Find the line containing "Click the Account gear icon". Retype it and every later line of the records exactly, leaving out pictures.
(Task input)
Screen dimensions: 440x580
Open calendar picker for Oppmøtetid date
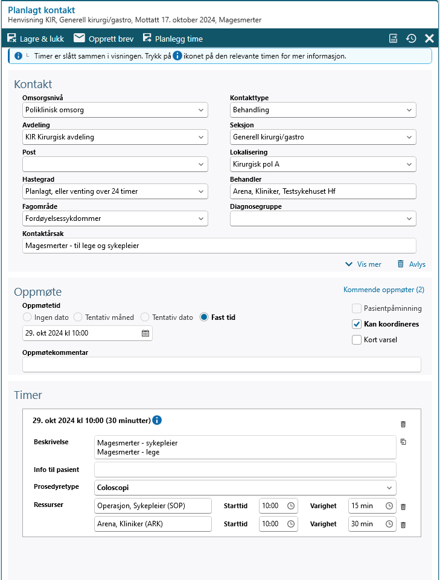pos(145,333)
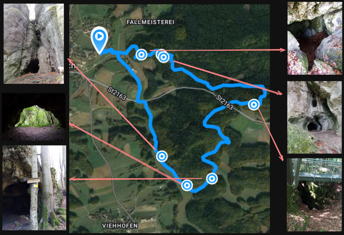
Task: Click the VIEHHOFEN map label
Action: pos(120,226)
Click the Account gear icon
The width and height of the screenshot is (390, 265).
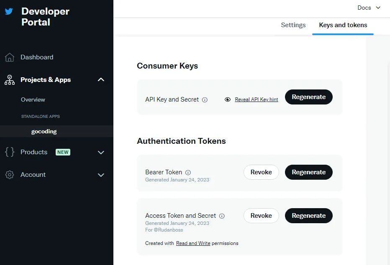tap(9, 175)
(End Task input)
## Solution for this task
Click the Account gear icon
The width and height of the screenshot is (390, 265).
tap(9, 175)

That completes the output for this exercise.